When Grenfell Tower had been renovated - just one year earlier in 2016 - residents had complained they felt the building had been made a 'firetrap' with the addition of cheaper, but highly flammable, plastic-aluminium cladding. A saving had been made of nearly £300,000 and it was this, in the end - as well as the flammable foam insulation (below), that cost those seventy-two people their lives.
Celotex RS5000 foam insulation
Darren Cullen - Satiricial Anti-Serco Poster (2021)

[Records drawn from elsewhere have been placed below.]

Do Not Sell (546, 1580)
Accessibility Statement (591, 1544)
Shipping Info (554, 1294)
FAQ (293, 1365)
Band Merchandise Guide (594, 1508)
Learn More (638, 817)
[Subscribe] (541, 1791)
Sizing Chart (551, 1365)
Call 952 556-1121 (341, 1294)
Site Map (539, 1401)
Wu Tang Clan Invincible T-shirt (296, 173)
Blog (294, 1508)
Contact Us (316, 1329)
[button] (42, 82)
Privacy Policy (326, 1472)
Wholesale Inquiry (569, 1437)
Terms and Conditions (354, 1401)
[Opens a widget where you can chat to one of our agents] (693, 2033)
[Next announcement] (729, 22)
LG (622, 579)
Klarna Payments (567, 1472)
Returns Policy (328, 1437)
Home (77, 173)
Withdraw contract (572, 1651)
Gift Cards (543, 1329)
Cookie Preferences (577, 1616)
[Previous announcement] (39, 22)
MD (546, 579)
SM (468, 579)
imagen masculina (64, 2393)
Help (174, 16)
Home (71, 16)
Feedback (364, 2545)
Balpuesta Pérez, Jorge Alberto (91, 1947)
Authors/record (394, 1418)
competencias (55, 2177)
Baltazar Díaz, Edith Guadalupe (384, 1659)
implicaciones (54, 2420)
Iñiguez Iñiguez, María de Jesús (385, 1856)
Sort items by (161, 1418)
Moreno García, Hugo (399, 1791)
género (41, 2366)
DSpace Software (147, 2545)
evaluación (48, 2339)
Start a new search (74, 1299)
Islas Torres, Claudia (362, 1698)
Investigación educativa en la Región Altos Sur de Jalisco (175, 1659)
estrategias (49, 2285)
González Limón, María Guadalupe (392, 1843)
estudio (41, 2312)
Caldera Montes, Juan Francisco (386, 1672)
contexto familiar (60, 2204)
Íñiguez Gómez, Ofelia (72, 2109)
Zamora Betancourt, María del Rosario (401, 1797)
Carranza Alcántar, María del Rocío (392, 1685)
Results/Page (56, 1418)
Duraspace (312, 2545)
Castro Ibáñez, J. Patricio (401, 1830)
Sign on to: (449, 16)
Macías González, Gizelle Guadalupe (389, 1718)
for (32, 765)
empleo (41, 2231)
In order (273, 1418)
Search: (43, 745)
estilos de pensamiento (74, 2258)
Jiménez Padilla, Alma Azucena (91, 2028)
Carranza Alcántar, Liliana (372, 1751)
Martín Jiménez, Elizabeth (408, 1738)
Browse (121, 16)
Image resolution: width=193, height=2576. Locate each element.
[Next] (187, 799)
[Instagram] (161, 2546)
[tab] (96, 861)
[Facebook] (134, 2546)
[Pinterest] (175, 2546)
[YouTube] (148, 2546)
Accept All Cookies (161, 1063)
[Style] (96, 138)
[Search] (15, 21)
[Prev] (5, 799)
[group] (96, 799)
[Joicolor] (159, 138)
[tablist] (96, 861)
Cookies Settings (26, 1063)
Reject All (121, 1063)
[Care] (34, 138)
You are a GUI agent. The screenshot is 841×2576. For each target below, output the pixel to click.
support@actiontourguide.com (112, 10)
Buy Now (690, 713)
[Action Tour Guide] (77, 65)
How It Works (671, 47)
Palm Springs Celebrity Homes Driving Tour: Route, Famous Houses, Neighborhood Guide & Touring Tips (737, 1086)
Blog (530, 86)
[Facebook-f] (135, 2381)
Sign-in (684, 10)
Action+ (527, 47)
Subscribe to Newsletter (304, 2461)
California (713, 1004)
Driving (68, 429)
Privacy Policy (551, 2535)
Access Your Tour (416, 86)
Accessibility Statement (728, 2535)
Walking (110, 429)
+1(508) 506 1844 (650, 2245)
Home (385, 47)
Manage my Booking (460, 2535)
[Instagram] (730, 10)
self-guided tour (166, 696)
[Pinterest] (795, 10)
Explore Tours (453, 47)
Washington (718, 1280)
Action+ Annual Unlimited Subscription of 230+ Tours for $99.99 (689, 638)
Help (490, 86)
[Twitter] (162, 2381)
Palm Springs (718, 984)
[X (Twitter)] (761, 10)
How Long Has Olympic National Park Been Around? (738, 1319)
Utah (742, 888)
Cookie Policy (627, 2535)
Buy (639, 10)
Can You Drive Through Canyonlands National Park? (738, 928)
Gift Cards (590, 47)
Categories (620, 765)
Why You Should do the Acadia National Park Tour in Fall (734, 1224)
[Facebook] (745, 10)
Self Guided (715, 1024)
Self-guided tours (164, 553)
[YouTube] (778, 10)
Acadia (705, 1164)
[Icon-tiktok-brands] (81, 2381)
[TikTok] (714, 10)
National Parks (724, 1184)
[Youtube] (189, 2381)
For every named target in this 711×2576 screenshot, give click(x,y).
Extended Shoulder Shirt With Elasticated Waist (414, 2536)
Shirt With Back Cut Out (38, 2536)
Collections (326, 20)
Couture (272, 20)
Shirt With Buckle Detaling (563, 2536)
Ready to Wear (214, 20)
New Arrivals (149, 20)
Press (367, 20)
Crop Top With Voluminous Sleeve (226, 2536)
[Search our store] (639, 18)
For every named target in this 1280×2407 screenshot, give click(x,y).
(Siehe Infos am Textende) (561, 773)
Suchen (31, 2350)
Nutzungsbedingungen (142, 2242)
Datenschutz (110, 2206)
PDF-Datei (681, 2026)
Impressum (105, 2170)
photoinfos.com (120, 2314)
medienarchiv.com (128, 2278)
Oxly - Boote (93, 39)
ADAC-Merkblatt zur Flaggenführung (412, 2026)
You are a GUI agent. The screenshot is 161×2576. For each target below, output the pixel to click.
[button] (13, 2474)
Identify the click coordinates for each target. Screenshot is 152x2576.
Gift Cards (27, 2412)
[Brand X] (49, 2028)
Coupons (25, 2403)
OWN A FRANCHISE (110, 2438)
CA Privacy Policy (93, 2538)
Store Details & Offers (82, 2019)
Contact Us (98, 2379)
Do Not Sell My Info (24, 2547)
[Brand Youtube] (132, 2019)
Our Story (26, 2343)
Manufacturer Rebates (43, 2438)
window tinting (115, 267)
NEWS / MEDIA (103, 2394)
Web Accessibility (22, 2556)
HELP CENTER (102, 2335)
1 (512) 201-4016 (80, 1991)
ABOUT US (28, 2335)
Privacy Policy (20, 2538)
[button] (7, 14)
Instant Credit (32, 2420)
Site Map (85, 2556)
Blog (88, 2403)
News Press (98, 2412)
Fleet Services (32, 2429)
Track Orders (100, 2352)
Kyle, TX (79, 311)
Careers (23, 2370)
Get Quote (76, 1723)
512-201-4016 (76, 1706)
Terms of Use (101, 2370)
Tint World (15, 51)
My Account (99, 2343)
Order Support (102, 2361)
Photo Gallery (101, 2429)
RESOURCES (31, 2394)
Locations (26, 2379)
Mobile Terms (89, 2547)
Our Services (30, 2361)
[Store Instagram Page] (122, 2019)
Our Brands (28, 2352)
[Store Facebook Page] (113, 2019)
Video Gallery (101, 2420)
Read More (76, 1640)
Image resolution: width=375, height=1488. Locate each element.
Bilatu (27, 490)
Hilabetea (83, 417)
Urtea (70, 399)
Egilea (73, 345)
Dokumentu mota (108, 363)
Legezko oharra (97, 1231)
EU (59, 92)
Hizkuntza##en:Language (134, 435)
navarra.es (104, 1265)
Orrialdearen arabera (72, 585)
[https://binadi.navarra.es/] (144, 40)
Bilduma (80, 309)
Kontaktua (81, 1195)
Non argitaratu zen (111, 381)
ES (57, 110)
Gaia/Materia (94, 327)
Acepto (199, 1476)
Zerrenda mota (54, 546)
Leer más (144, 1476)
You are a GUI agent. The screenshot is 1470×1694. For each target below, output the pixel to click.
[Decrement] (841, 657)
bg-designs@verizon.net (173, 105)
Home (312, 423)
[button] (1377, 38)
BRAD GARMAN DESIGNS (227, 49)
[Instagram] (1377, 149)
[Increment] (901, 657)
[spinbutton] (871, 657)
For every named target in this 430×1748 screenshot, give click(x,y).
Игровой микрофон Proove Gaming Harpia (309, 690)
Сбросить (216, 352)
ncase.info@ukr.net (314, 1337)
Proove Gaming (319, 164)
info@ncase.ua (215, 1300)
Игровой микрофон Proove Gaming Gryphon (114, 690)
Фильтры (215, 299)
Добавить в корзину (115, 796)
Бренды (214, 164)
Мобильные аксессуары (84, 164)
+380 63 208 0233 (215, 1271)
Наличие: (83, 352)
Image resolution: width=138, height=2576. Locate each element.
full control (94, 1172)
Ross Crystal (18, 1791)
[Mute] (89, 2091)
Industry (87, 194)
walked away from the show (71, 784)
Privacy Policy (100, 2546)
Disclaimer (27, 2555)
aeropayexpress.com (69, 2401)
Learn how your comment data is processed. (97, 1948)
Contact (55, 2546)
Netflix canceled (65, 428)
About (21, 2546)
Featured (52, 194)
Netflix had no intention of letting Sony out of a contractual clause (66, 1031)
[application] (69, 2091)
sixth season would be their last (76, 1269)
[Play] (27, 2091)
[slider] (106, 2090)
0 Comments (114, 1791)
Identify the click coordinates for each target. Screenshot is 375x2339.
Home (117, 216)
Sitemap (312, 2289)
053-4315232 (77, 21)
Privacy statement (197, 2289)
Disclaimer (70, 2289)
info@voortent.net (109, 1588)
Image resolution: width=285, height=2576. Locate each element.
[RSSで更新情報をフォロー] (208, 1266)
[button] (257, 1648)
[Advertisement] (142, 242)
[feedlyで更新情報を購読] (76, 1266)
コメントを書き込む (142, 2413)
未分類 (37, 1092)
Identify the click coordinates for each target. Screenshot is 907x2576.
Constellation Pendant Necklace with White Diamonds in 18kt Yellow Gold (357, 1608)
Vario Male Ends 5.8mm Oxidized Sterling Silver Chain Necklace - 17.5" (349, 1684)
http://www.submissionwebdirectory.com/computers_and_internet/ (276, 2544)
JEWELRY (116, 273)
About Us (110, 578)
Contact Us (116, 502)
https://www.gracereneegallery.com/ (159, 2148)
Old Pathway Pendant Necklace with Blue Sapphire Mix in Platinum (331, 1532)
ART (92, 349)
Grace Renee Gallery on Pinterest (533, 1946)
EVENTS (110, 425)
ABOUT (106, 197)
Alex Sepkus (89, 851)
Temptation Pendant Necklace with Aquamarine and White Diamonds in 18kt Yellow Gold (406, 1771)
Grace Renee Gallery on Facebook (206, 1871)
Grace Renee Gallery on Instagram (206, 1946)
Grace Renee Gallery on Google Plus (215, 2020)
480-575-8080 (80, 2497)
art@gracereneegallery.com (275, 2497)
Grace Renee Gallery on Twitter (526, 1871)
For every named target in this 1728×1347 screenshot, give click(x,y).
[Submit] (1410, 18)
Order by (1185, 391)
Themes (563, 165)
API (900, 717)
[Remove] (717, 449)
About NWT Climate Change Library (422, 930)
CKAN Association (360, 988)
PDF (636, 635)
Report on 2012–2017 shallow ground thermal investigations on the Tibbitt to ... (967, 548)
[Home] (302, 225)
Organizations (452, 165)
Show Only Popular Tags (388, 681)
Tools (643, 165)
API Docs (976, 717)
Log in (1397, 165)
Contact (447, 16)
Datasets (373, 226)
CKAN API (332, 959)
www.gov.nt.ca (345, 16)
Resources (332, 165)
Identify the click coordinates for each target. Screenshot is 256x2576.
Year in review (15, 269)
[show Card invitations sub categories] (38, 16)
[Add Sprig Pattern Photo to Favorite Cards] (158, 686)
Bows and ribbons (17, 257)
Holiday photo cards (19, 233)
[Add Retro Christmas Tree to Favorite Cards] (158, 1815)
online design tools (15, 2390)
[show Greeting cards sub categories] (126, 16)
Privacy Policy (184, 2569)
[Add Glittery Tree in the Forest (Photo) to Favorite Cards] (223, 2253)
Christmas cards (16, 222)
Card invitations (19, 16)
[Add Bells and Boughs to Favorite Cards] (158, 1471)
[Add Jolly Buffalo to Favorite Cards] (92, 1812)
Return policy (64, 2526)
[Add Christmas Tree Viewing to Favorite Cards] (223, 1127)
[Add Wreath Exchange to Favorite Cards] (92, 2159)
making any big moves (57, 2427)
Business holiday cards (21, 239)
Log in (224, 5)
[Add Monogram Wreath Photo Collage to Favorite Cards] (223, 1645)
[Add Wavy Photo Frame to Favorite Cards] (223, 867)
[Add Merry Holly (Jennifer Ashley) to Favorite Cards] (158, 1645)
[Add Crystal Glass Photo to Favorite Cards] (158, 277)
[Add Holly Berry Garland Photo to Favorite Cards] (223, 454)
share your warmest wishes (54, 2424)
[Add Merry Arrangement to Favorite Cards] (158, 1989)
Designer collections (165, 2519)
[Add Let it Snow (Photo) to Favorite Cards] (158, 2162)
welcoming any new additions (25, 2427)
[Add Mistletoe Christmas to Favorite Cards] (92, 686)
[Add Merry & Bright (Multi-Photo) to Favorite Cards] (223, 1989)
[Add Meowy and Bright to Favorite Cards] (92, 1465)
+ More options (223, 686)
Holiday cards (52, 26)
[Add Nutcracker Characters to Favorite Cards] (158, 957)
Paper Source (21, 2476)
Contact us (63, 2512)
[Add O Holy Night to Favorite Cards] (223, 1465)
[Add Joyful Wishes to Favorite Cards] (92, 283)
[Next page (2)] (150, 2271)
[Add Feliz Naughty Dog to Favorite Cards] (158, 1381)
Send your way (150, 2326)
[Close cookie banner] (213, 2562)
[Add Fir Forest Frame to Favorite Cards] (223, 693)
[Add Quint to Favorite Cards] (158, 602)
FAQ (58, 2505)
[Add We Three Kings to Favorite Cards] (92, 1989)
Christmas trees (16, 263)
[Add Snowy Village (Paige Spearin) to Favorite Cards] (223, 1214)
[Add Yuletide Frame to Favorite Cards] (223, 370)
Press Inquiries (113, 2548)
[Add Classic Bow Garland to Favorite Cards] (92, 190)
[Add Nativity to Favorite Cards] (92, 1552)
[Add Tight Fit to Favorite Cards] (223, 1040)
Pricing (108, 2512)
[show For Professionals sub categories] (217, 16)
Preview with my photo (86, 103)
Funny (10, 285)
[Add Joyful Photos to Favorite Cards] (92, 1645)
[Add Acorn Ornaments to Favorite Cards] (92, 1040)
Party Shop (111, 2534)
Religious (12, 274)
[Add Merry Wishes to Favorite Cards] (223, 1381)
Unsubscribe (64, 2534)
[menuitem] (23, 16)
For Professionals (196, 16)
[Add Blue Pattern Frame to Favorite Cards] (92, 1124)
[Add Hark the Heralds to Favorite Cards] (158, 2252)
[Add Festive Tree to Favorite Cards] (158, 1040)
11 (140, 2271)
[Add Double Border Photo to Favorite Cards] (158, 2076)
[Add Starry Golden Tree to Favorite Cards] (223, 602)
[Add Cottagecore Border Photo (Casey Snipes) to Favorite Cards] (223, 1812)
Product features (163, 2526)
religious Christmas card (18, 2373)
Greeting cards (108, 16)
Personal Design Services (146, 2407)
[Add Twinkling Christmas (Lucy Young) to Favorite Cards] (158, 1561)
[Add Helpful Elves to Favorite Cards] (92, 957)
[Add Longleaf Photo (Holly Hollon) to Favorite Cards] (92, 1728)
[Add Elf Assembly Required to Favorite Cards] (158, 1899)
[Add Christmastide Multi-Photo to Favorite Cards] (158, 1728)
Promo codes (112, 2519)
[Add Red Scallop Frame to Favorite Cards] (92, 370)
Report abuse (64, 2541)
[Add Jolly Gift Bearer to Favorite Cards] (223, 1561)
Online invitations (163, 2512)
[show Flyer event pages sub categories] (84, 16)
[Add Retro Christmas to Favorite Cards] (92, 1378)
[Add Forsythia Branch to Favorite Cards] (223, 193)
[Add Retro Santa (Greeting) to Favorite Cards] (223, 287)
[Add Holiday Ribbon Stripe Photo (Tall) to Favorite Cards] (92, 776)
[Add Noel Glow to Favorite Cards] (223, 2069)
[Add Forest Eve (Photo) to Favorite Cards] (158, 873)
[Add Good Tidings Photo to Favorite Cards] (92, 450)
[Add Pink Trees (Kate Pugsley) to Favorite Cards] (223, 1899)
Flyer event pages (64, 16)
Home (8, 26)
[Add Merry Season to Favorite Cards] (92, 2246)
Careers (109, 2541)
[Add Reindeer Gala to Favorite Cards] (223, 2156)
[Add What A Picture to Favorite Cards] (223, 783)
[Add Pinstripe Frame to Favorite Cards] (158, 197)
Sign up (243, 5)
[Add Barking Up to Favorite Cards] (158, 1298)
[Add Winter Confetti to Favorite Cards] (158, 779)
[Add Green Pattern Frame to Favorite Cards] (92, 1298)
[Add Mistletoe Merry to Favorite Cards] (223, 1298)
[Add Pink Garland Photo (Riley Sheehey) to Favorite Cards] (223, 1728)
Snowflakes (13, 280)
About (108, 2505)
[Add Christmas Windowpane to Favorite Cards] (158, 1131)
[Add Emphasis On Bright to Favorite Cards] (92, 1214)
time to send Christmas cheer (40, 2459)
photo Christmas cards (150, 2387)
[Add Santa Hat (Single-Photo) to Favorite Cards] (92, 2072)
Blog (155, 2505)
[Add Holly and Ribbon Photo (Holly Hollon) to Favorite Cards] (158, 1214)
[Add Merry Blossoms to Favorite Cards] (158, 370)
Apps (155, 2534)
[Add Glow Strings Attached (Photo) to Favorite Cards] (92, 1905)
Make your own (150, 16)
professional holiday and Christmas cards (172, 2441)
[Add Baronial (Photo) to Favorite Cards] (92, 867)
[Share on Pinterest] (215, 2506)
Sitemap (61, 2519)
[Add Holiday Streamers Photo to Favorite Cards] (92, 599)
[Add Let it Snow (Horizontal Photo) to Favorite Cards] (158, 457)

Grenfell was a tragedy but it was an avoidable tragedy, Serco's failed Covid test and trace system (which cost the country tens of billions of pounds) was a tragedy but it was an avoidable tragedy, and the neoliberal line of thinking has been a tragedy but it has been an avoidable tragedy
The Museum of Neoliberalism makes a pretty good job of showing how neoliberal ideas are exhausted and that the world needs to find new ways to organise itself, ways that help people and not corporations. The Museum doesn't have the answers to that but it is, at least, asking the questions and getting a small number of people to think about potential responses. There's also (see below) a shop with some quite amusing stuff in it.
It's free, it's easy to get to, and it's worth a visit but the conversation regarding the failures of neoliberalism to meet the needs of the vast majority of people needs to be escalated towards far more mainstream channels and soon. The Serco circus needs to come to an end because if it doesn't many more people will die at its hands.